━━━━━ Exercise input ━━━━━

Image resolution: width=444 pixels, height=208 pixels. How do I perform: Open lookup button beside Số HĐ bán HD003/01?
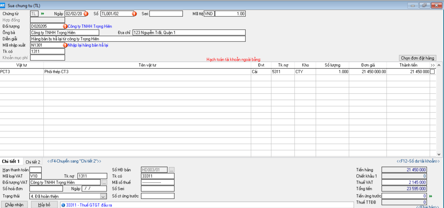172,170
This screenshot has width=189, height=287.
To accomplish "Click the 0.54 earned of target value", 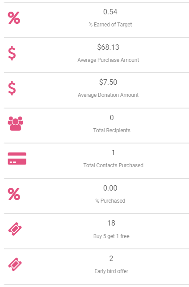I will tap(110, 12).
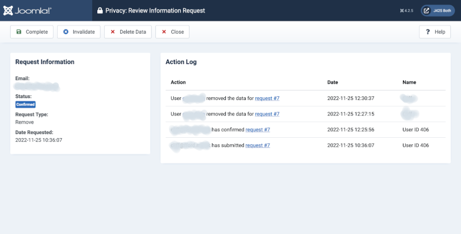Click the question mark Help icon
Image resolution: width=461 pixels, height=234 pixels.
point(428,32)
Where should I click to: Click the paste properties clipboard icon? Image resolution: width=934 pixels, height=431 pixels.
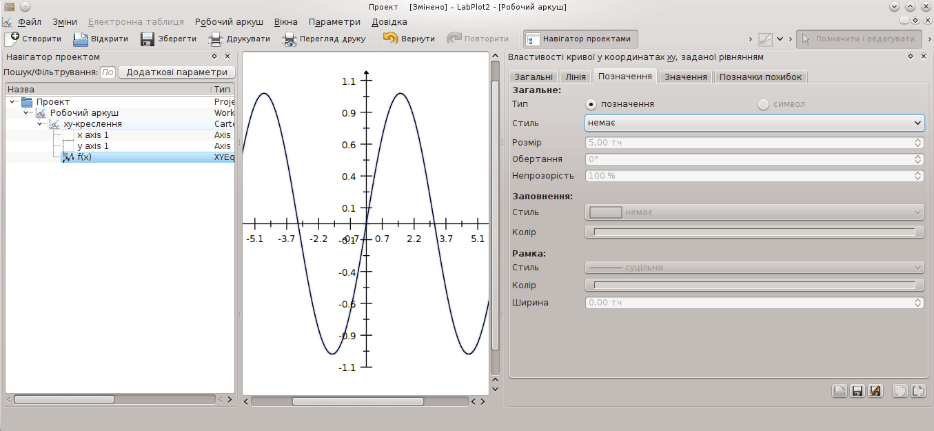(x=917, y=391)
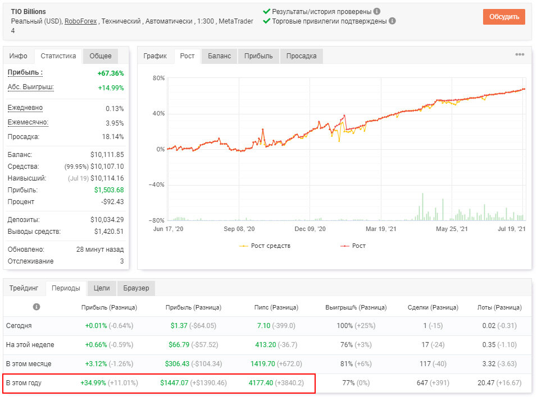This screenshot has height=397, width=537.
Task: Select the Баланс chart tab
Action: tap(219, 56)
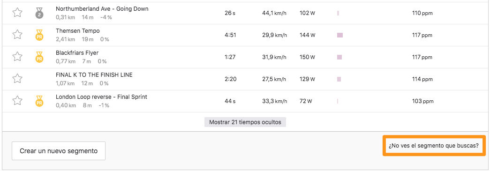Star the Northumberland Ave - Going Down segment
The height and width of the screenshot is (171, 490).
[x=17, y=13]
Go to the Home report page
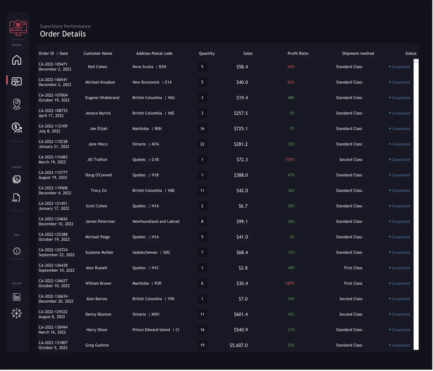 pyautogui.click(x=17, y=60)
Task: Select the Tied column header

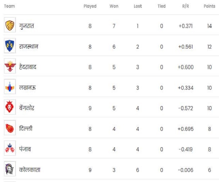Action: [x=161, y=6]
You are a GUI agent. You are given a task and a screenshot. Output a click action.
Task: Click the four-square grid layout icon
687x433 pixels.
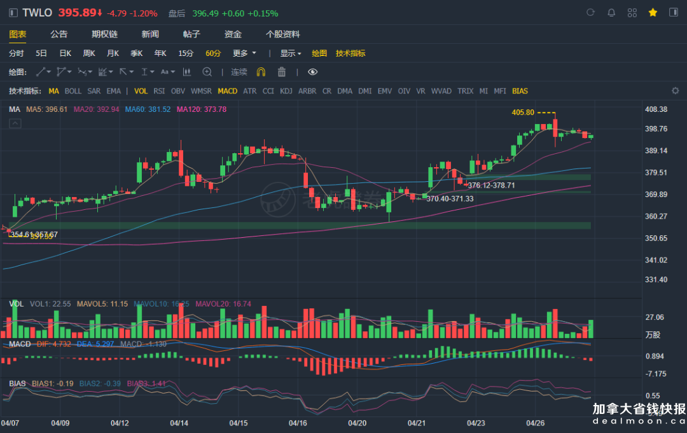click(x=632, y=13)
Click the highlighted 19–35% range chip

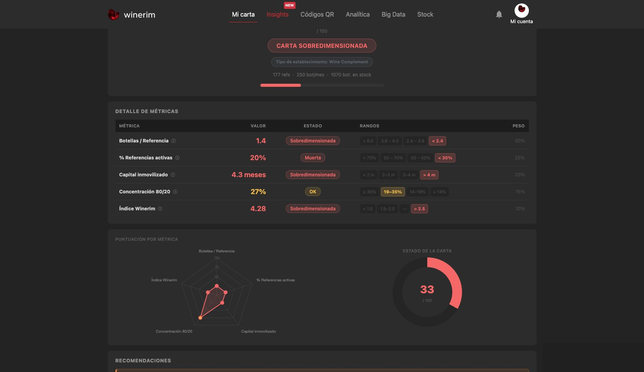(x=393, y=192)
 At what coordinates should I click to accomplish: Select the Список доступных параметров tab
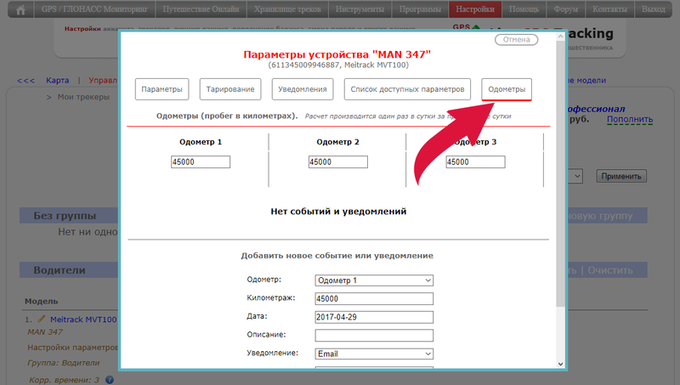click(x=406, y=89)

━━━━━

* The problem:
Reproduce nothing but the lines running from the line with "687x433 pixels." through the end of the records, keeping both end lines and dropping the pictures.

* Exercise output:
687x433 pixels.
click(x=632, y=13)
Click the highlighted 19–35% range chip

(x=393, y=192)
 At what coordinates should I click to accomplish: Select the Список доступных параметров tab
click(x=406, y=89)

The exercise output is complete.